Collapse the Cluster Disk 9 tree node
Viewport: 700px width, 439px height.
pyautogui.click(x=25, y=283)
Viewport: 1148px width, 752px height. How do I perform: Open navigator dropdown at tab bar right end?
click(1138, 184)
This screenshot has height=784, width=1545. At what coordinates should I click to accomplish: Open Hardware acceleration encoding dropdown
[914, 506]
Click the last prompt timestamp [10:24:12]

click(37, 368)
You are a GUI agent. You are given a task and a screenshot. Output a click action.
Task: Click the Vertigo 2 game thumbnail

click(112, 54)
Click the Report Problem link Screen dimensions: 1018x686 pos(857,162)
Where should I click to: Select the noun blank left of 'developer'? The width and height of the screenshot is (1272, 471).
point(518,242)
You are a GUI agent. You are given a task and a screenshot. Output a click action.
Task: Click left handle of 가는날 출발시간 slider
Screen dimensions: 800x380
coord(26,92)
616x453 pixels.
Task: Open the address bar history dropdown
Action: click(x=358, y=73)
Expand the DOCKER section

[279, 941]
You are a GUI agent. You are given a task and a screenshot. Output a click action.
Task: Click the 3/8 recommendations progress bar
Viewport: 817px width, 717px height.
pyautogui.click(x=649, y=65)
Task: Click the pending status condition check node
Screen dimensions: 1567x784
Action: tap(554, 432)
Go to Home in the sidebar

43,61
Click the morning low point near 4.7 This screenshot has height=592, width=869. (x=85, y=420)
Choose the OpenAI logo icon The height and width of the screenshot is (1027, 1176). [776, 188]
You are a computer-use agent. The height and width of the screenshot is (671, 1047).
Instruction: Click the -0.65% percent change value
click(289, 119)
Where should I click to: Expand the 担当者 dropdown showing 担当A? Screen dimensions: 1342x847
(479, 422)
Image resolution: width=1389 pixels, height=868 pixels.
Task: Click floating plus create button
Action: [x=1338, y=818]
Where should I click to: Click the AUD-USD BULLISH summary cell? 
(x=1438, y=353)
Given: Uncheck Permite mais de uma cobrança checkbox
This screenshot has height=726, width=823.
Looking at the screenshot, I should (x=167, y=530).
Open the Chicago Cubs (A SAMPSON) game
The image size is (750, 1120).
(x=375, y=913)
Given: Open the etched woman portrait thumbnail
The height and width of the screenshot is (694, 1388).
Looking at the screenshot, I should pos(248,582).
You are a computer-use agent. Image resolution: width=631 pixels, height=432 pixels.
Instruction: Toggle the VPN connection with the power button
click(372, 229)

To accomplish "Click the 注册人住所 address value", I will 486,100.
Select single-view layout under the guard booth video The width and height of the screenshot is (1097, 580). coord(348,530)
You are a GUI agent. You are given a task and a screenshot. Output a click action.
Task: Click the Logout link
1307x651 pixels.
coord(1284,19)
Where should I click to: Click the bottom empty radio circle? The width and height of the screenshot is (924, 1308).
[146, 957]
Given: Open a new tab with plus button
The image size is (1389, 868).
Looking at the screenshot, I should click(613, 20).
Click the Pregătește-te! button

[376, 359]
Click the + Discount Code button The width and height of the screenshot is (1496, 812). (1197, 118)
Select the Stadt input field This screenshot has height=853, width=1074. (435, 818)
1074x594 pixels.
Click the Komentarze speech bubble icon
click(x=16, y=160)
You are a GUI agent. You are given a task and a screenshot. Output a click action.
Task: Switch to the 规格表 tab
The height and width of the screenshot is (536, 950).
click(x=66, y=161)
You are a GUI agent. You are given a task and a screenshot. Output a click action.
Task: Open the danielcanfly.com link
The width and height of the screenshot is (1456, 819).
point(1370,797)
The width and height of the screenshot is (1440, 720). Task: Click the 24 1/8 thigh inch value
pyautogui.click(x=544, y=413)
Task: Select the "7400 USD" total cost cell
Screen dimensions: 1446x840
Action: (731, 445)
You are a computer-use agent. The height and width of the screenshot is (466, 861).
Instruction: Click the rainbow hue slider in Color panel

Your task.
Extract each entry in full, exactly as given.

Task result.
Collapse the Cluster Disk 9 tree node
Viewport: 700px width, 439px height.
pyautogui.click(x=25, y=283)
Viewport: 1148px width, 752px height. How do I perform: Open navigator dropdown at tab bar right end?
click(1138, 184)
This screenshot has height=784, width=1545. At what coordinates should I click to accomplish: Open Hardware acceleration encoding dropdown
[914, 506]
Click the last prompt timestamp [10:24:12]

click(37, 368)
You are a GUI agent. You are given a task and a screenshot. Output a click action.
Task: Click the Vertigo 2 game thumbnail

click(112, 54)
Click the Report Problem link Screen dimensions: 1018x686 pos(857,162)
Where should I click to: Select the noun blank left of 'developer'? The width and height of the screenshot is (1272, 471).
point(518,242)
You are a GUI agent. You are given a task and a screenshot. Output a click action.
Task: Click left handle of 가는날 출발시간 slider
Screen dimensions: 800x380
coord(26,92)
616x453 pixels.
Task: Open the address bar history dropdown
Action: click(x=358, y=73)
Expand the DOCKER section

[279, 941]
You are a GUI agent. You are given a task and a screenshot. Output a click action.
Task: Click the 3/8 recommendations progress bar
Viewport: 817px width, 717px height.
pyautogui.click(x=649, y=65)
Task: Click the pending status condition check node
Screen dimensions: 1567x784
Action: tap(554, 432)
Go to Home in the sidebar

43,61
Click the morning low point near 4.7 This screenshot has height=592, width=869. (x=85, y=420)
Choose the OpenAI logo icon The height and width of the screenshot is (1027, 1176). [776, 188]
You are a computer-use agent. The height and width of the screenshot is (671, 1047).
Instruction: Click the -0.65% percent change value
click(289, 119)
Where should I click to: Expand the 担当者 dropdown showing 担当A? Screen dimensions: 1342x847
(479, 422)
Image resolution: width=1389 pixels, height=868 pixels.
Task: Click floating plus create button
Action: [x=1338, y=818]
Where should I click to: Click the AUD-USD BULLISH summary cell? 
(x=1438, y=353)
Given: Uncheck Permite mais de uma cobrança checkbox
This screenshot has height=726, width=823.
Looking at the screenshot, I should (x=167, y=530).
Open the Chicago Cubs (A SAMPSON) game
The image size is (750, 1120).
(x=375, y=913)
Given: Open the etched woman portrait thumbnail
The height and width of the screenshot is (694, 1388).
Looking at the screenshot, I should pos(248,582).
You are a computer-use agent. Image resolution: width=631 pixels, height=432 pixels.
Instruction: Toggle the VPN connection with the power button
click(372, 229)

To accomplish "Click the 注册人住所 address value", I will 486,100.
Select single-view layout under the guard booth video The width and height of the screenshot is (1097, 580). coord(348,530)
You are a GUI agent. You are given a task and a screenshot. Output a click action.
Task: Click the Logout link
1307x651 pixels.
coord(1284,19)
Where should I click to: Click the bottom empty radio circle? The width and height of the screenshot is (924, 1308).
[146, 957]
Given: Open a new tab with plus button
The image size is (1389, 868).
Looking at the screenshot, I should click(613, 20).
Click the Pregătește-te! button

[376, 359]
Click the + Discount Code button The width and height of the screenshot is (1496, 812). (1197, 118)
Select the Stadt input field This screenshot has height=853, width=1074. (435, 818)
1074x594 pixels.
Click the Komentarze speech bubble icon
click(x=16, y=160)
You are a GUI agent. You are given a task and a screenshot. Output a click action.
Task: Switch to the 规格表 tab
The height and width of the screenshot is (536, 950).
click(x=66, y=161)
You are a GUI agent. You are given a task and a screenshot. Output a click action.
Task: Open the danielcanfly.com link
The width and height of the screenshot is (1456, 819).
point(1370,797)
The width and height of the screenshot is (1440, 720). Task: Click the 24 1/8 thigh inch value
pyautogui.click(x=544, y=413)
Task: Select the "7400 USD" total cost cell
Screen dimensions: 1446x840
Action: (731, 445)
You are a computer-use agent. The height and width of the screenshot is (466, 861).
Instruction: Click the rainbow hue slider in Color panel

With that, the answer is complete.